Methods: Oral wash samples were collected from 9 patients with OSCC, 1 patient with leukoplakia, and 10 non-cancer controls (including 5 smokers and 5 non-smokers). A 16S rRNA gene survey was performed by 454 pyrosequencing of the V3-5 region. Also, a mock community, composed of 5 bacterial species found in the oral microbiome, was tested for its ability to metabolize cigarette carcinogens. Results: Samples of the oral microbiome were classified into two types, based on taxonomic similarity between samples. The type I microbiome was dominated by Gram-positive bacteria and associated with non-cancer controls (9/10), while the type II microbiome was more abundant in Gram-negative bacteria and primarily found in patients with OSCC/leukoplakia (6/10). Furthermore, OSCC/leukoplakia was associated with an apparent decrease in the relative abundance of streptococcus (22.3%) compared with non-smoking (39.4%) and smoking controls (40.1%). There was a step-wise increase in the relative abundance of Veilonella along the non-smoking controls (2.3%)-smoking controls (6.8%)-OSCC/leukoplakia (9.9%) sequence. Metabolomic analysis demonstrated that the mock bacterial community including Streptococcus mitis and veilonella dispar hydroxylated N-Nitrosodiethylamine and degraded p-Chloroaniline, both being carcinogens found in cigarette smoke.

Conclusions: Cigarette smoking and oral squamous cell carcinoma are associated with an alteration of the oral microbiome.
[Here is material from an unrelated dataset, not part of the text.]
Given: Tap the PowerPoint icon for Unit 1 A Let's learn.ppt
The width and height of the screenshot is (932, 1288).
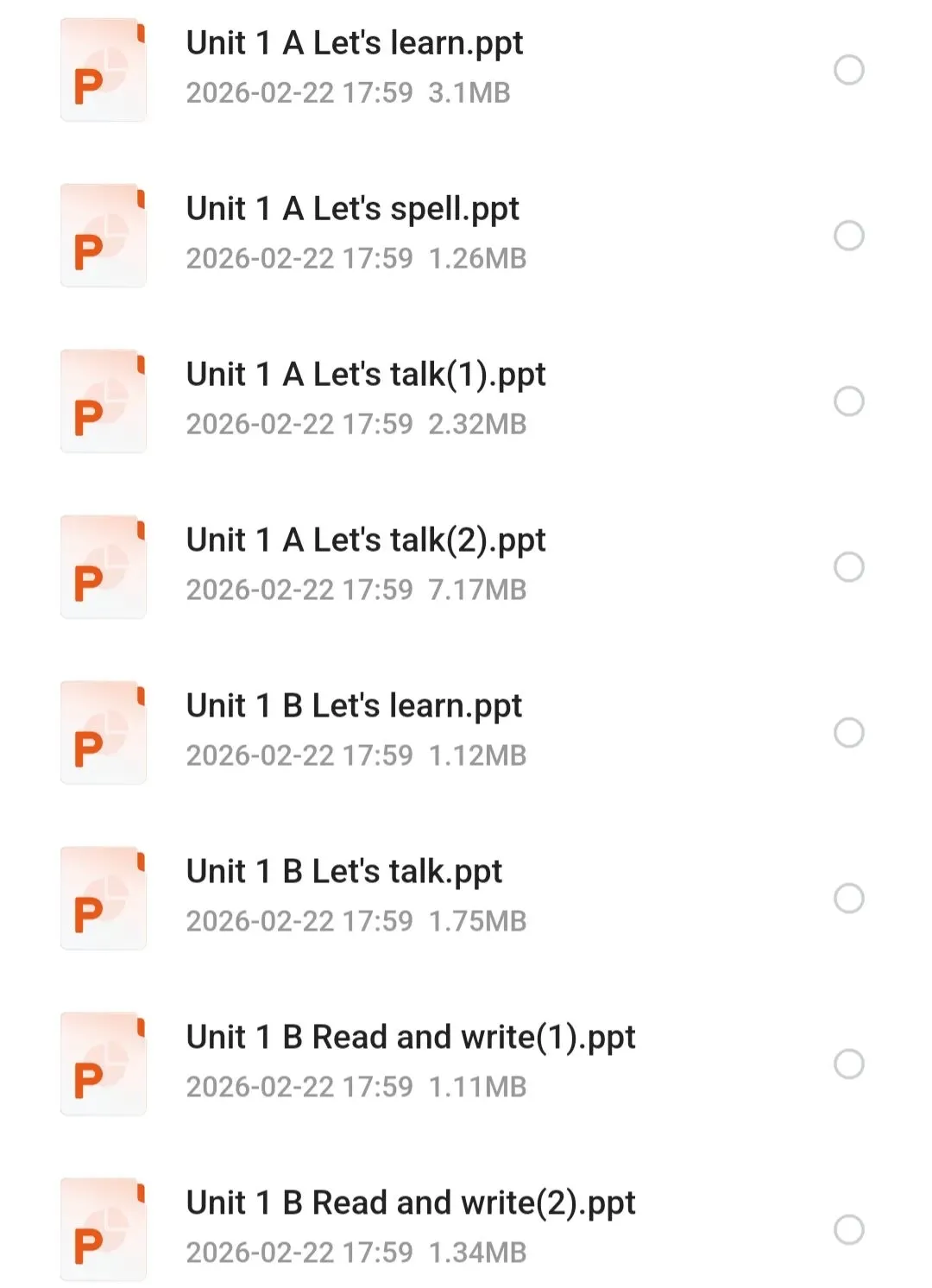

The oral microbiome has the potential to modulate oral cancer risk by activating or degrading some cigarette carcinogens. Metabolomic analysis is a feasible approach to demonstrate biological/functional relevance of the oral microbiome in the development of OSCC.

Support: supported in part by grants UH2CA140233 from the NIH Human Microbiome Project and R01AI063477 from NIAID.